Segundo a Visio, quando uma das médicas e coordenadora local, pediu desligamento em setembro alegando sobrecarga e falta de condições, o hospital rapidamente convidou a equipe anterior. Justamente a mesma que até então estava impedida de atuar. “Parece que fomos usados como bode expiatório para manter um esquema já enraizado”, diz a empresa.
A Visio informou que vai acionar a Justiça para cobrar a dívida. Mais do que o prejuízo financeiro, a empresa afirma que o objetivo é expor a prática de atrasos e calotes que compromete não só a gestão financeira, mas, sobretudo, a saúde da população.

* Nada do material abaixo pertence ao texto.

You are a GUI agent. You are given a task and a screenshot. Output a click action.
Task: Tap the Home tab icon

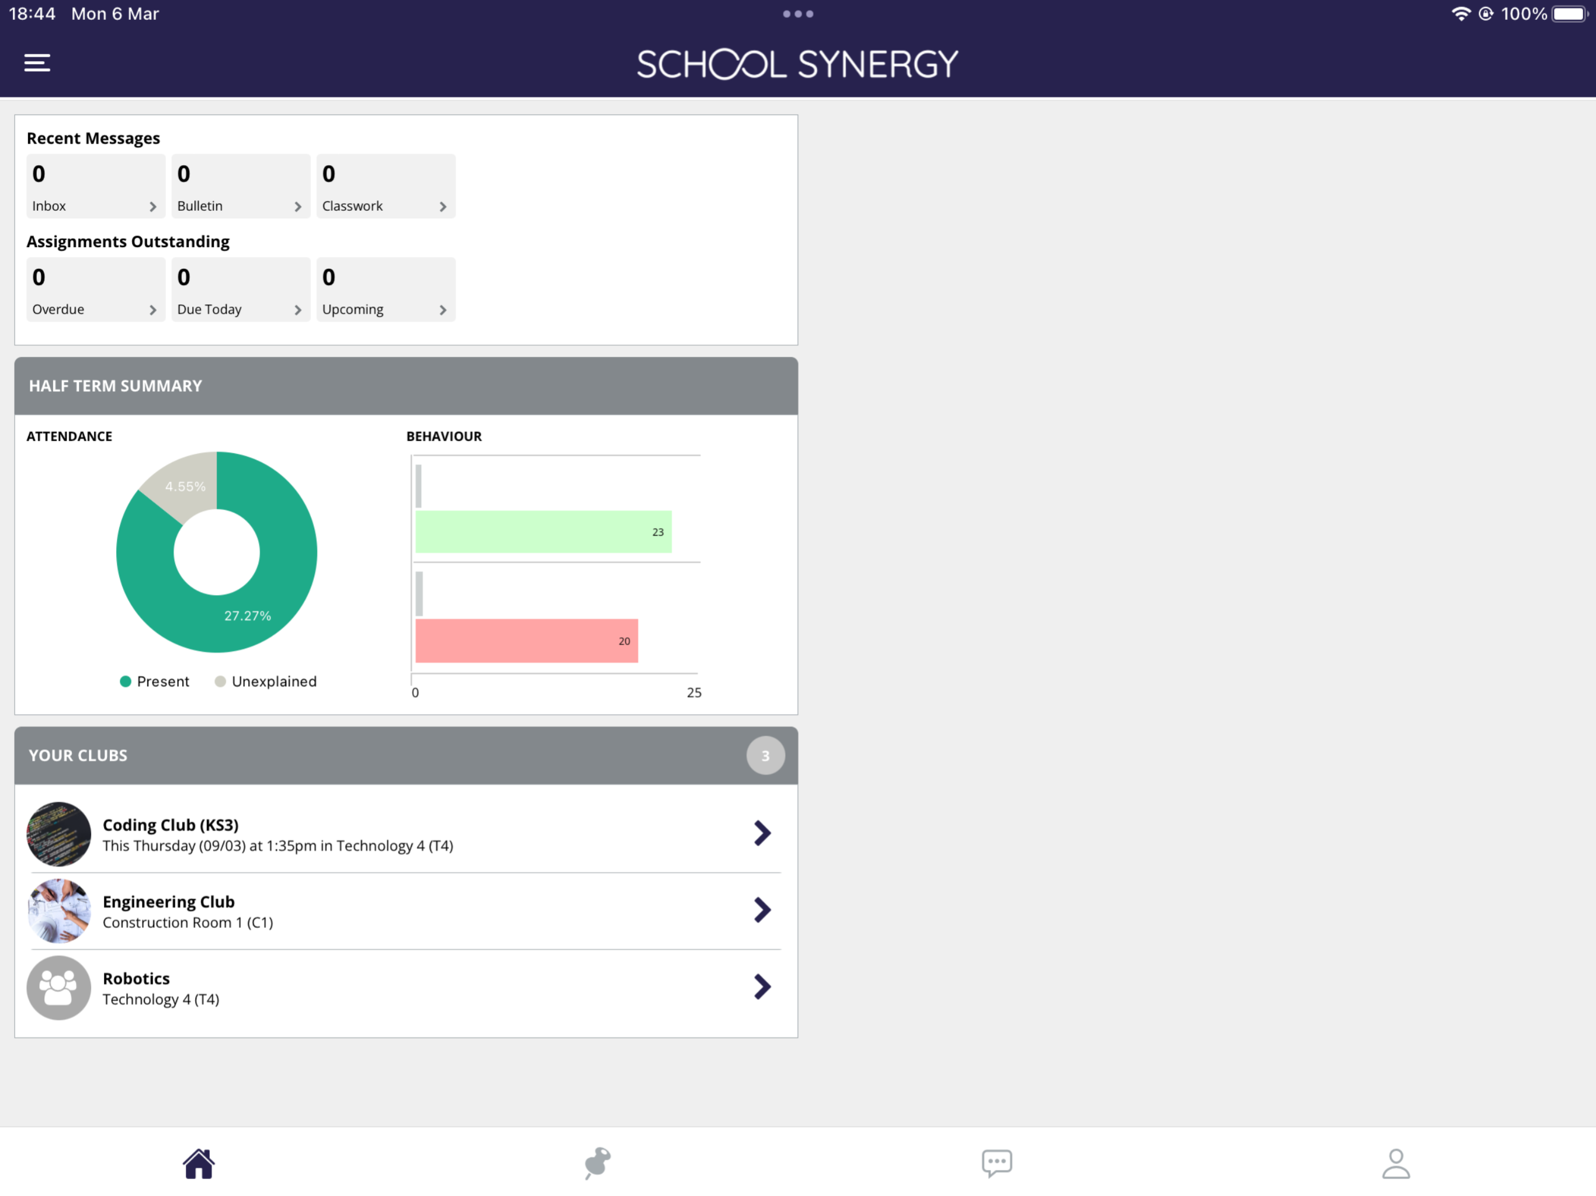point(198,1163)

“Somos a primeira empresa que pagou os médicos à vista, sem receber nada da Santa Casa. Fizemos isso para não deixar pacientes desassistidos. Agora queremos transparência: se os repasses chegaram, por que não fomos pagos?”
Repasses estão em dia, diz Prefeitura
A Prefeitura de Rondonópolis, por meio da Secretaria Municipal de Saúde, informou que não há pendências de repasses com a Santa Casa. Segundo a nota, todos os pagamentos ao hospital estão em dia.
Além de que, contratos entre prestadores de serviços e ou empresas terceirizadas, são de responsabilidade exclusiva da Santa casa
O que diz a Santa Casa
Procurada pela reportagem, a Santa Casa de Rondonópolis, através de sua diretoria administrativa, respondeu o que segue:
A Instituição não paga nenhum dos prestadores médicos com qualquer privilégio ou distinção. Todos os médicos são tratados igualmente dentro do cronograma de pagamentos.
Elaboramos uma esteira de pagamentos por competência para equalizar.
O atraso de 08 meses, quando a atual gestão chegou ao Hospital, já foi reduzido para 04 meses em razão dessa política de imparcialidade e respeito as equipes médicas. A empresa GVS V foi avisada que de nenhuma forma seriam privilegiados em detrimentos das demais especialidades para efeito de pagamento, independente da data da contratualização.
Inclusive agora seria paga a competência Maio/2025.